[Collected data]
——

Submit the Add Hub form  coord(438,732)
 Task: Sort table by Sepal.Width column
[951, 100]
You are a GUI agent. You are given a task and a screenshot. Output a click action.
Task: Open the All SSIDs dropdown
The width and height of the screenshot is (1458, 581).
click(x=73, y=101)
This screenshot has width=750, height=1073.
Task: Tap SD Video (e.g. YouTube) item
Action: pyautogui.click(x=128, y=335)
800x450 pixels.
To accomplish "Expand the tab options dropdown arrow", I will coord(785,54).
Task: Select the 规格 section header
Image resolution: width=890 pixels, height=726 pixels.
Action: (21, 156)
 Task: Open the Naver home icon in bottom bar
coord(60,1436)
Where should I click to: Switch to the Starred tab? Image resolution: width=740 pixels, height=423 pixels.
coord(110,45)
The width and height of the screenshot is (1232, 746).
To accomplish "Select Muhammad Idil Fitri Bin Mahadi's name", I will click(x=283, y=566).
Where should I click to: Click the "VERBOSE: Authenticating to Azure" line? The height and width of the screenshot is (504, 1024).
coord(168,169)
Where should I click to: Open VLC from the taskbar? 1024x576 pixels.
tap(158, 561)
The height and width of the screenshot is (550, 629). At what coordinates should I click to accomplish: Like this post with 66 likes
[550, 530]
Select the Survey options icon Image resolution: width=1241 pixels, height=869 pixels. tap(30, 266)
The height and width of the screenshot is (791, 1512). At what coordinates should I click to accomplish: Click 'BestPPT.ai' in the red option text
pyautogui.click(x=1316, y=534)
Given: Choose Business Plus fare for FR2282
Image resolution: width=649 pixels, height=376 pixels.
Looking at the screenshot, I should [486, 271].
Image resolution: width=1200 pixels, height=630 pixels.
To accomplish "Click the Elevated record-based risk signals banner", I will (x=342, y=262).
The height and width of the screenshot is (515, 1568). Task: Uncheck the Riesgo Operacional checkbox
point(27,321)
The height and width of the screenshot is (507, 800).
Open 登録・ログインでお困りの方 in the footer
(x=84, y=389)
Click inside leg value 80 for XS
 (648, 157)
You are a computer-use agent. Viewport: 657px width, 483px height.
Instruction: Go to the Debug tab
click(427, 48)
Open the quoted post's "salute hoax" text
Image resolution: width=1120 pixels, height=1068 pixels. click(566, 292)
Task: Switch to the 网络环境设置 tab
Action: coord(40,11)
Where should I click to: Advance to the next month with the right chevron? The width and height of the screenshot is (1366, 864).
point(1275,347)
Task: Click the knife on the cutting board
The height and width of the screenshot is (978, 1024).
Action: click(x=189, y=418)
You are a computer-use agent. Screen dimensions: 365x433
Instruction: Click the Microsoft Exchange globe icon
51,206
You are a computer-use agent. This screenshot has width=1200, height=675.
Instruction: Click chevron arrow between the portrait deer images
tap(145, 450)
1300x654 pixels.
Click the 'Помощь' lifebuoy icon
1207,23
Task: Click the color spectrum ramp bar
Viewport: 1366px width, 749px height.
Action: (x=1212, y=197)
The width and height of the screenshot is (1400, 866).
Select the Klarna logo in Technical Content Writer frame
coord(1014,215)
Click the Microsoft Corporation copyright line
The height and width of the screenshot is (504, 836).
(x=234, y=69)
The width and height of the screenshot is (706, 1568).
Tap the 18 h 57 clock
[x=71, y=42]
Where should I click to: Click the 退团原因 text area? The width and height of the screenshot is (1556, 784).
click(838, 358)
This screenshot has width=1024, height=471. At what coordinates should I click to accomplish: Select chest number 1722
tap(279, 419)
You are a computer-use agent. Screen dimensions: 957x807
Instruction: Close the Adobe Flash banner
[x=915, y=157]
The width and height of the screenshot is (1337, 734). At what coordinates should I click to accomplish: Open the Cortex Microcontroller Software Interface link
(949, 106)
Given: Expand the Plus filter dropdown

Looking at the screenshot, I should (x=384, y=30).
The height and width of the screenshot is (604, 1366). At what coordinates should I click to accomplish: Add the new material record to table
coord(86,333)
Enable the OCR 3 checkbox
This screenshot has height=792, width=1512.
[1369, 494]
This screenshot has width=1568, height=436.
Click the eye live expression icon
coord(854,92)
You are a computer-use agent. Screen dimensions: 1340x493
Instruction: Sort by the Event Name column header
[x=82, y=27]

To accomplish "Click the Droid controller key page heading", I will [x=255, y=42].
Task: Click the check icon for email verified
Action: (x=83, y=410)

——

(Try it): Search the entries for the word "dimensions". Copy every line where it occurs.

(Answer):
You are a computer-use agent. Screen dimensions: 365x433
You are a computer-use agent. Screen dimensions: 957x807
You are a computer-use agent. Screen dimensions: 1340x493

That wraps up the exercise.